Prophètes
et Philosophes: le bilan
1. Dressons le bilan de la confrontation menée entre les gestes
des deux écritures, l'hébraïque et la grecque. C'est la séparation que j'ai
mise en relief chez l’une et l’autre; il faudrait donc accepter la
'béné(malé)diction des maisons' comme ce par rapport à quoi il y a séparation
(voir 8. 36). Mais, au-delà des résistances éventuelles à cette proposition,
on peut prétendre que, s'il y a de la 'réalité' avant la 'raison'[1],
cette 'réalité' est, non pas chaotique totalement, bien sûr, mais une sorte
d'entrelacs serré que l'on apprend à démêler petit à petit. Les lieux et les
usages d'une maison, par exemple, font côtoyer dans l'espace-temps des choses
et des gestes fort dissemblables qui rendent quelqu'un qui y arrive du dehors
un 'étranger' ('où est-ce que vous rangez ceci? comment vous débrouillez-vous
pour ceci ou cela?' demande un hôte). Il y a une 'logique' où les enfants
entrent assez vite, mais qui n'est pas 'logique' d'emblée[2].
On apprend à écouter pêle-mêle ce qui vient d'autrui et à y répondre, à
parler, sans que cela passe par l'apprentissage scolaire des règles. Et nos
rêves témoignent, eux aussi, que notre intimité est peuplée de phantasmes plus
ou moins familiers, dont à chaque matin on prend congé pour venir aux contours
nets de ceux que nous côtoyons et avec lesquels parfois nous avons rêvé dans
des circonstances fort suspectes.
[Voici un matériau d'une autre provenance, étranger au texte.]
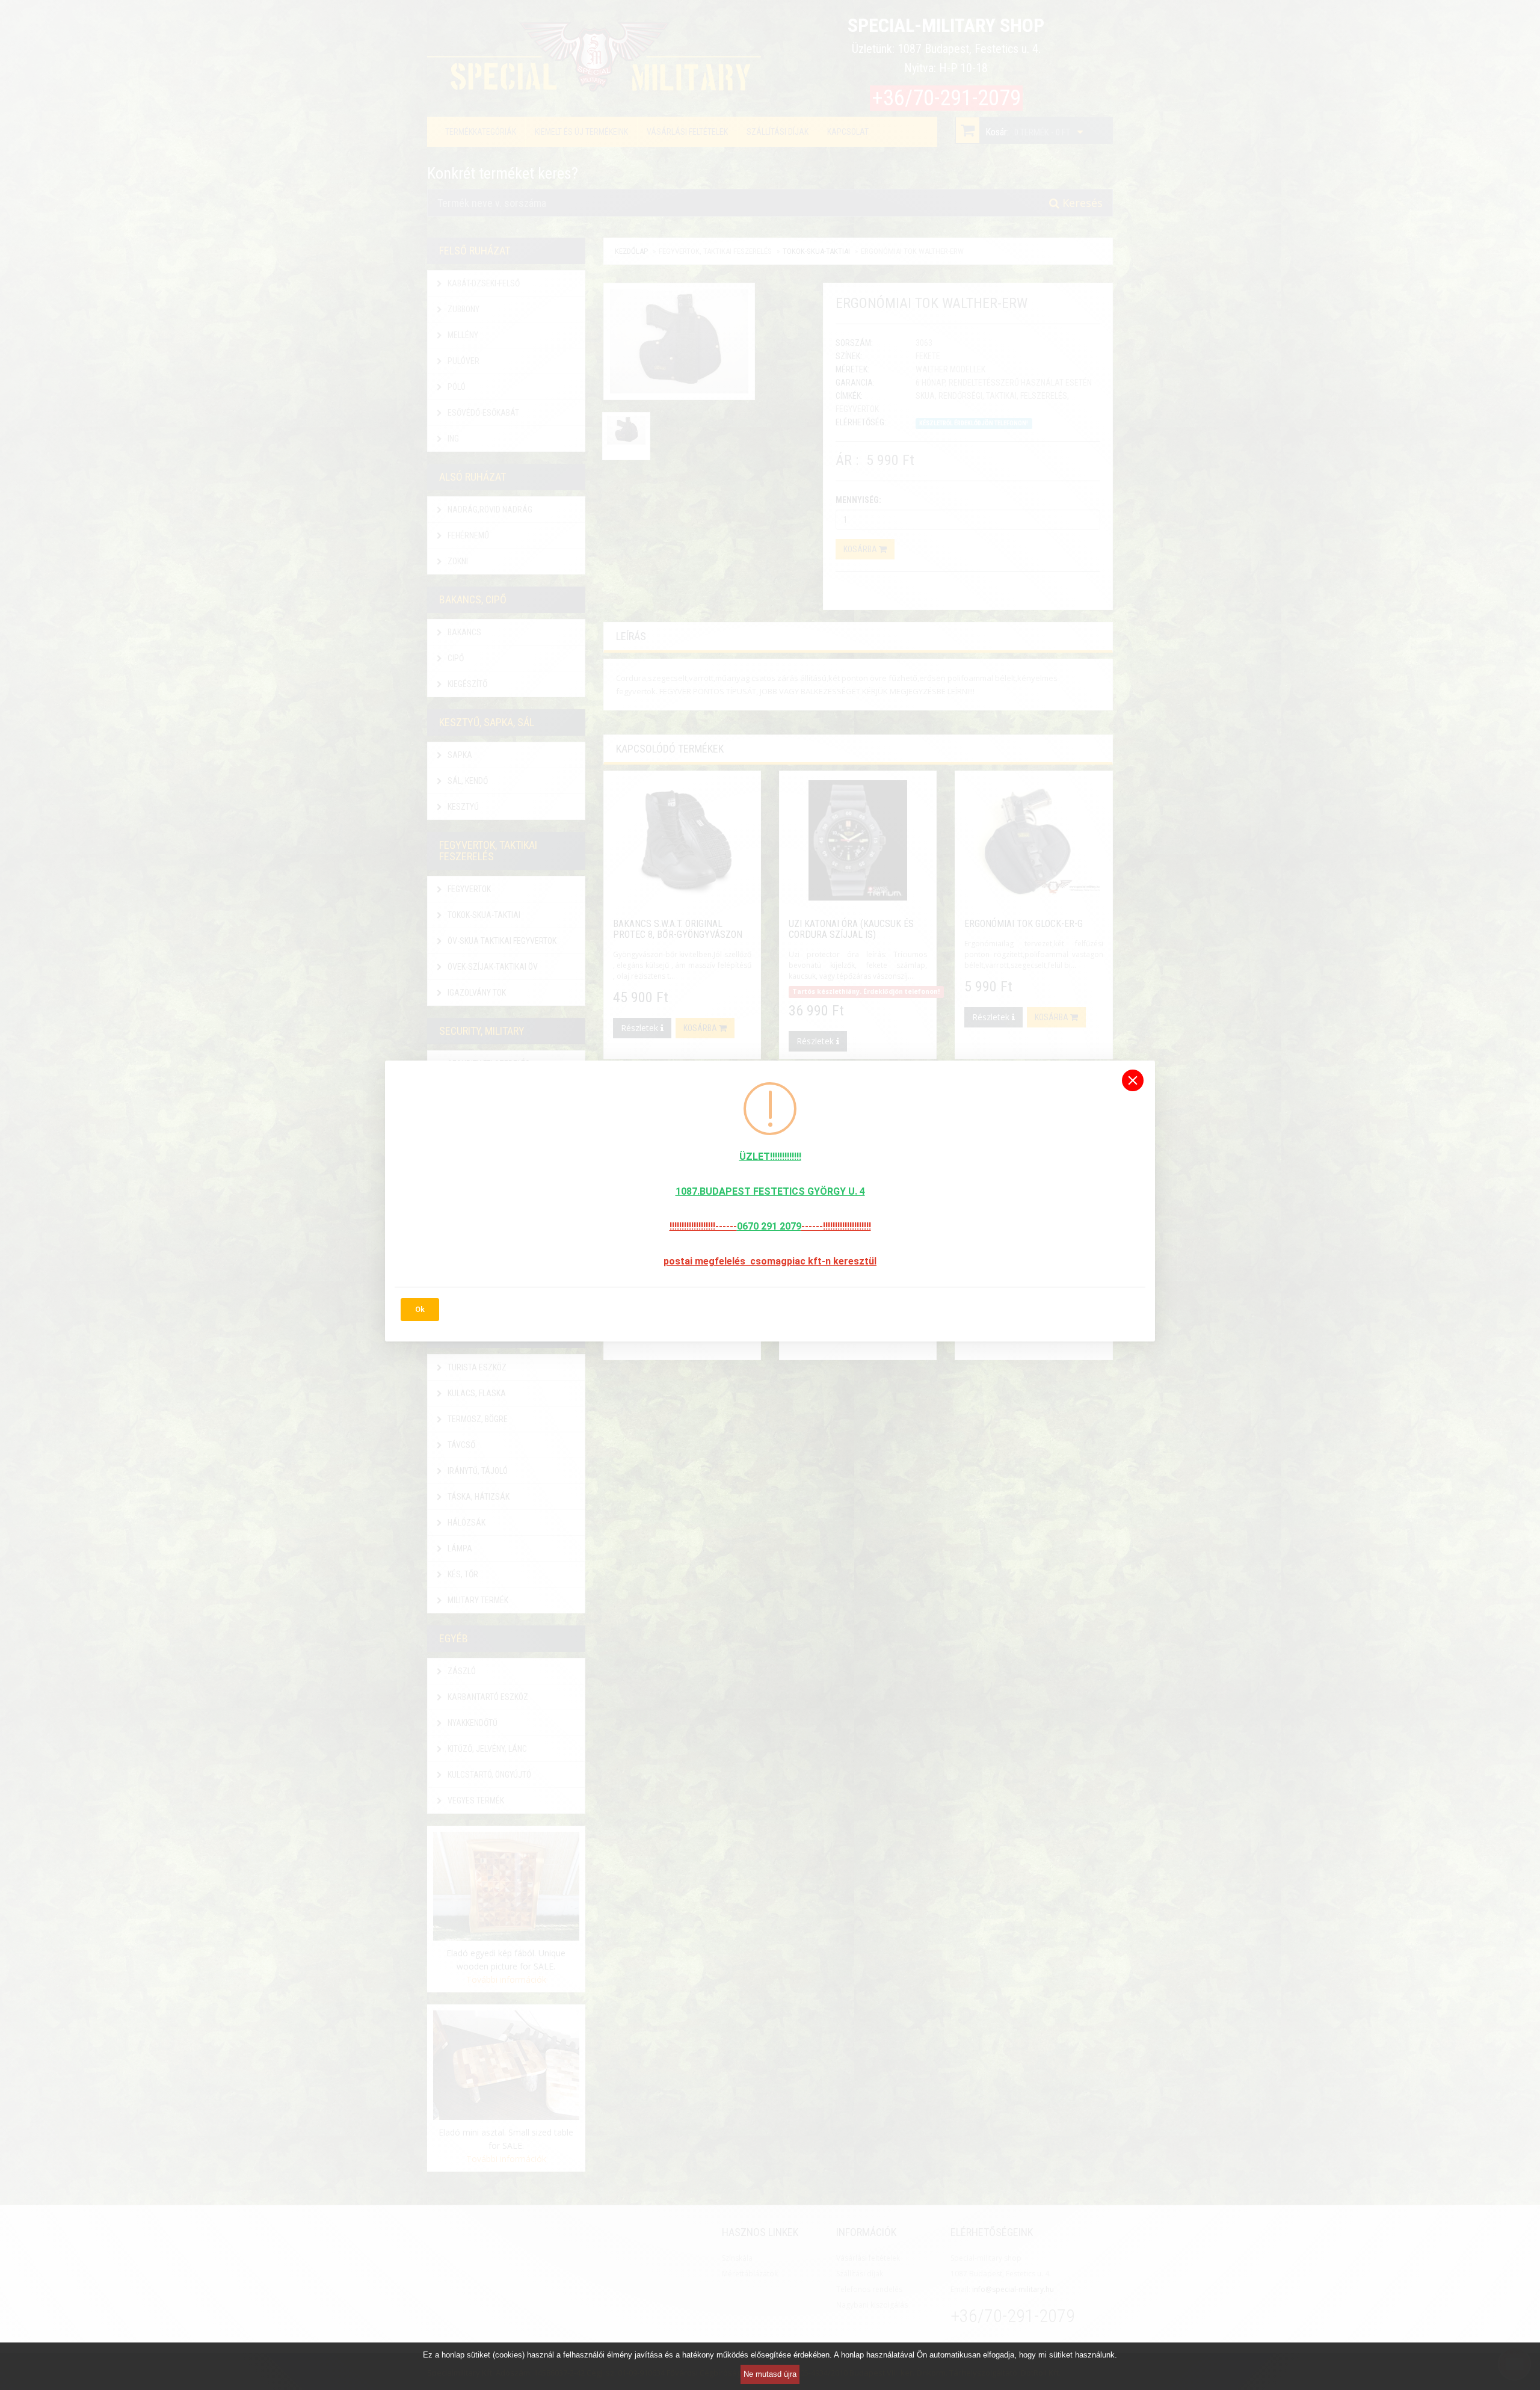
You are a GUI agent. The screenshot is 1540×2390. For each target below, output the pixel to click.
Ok (420, 1309)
Apprendre, soit à raconter, soit à compter,
soit à raisonner, c'est donc apprendre à séparer, à distinguer tout au moins[3].
Il ne faut donc pas s’étonner que l'écriture, prophétique ou philosophique, le
fasse, elle aussi. Autour respectivement de l’écriture, de la société et de la
pensée, prenons trois paquets de similitudes entre chacune de ces deux gestes
de séparation par rapport à la Terre-des-maisons.
2.
A) Ces deux corpus textuels de la fondation de l’Occident ont démarré par deux
extraordinaires fictions qui repensent leurs sociétés acculées à des
catastrophes, qui les repensent en ordre à la vie juste chez elles. Ils ont eu
ainsi des matrices sociales, la monarchie davidique, d'une part, la polis
démocratique, d'autre part, sans que l'on puisse décider, dans les effets
principaux de séparation, entre cette matrice et les gestes de composition
textuelle[4].
Prophètes et Philosophes sont des 'descendants', de façon plus ou moins lointaine,
des anciens shamans, des hommes du sacré de jadis[5].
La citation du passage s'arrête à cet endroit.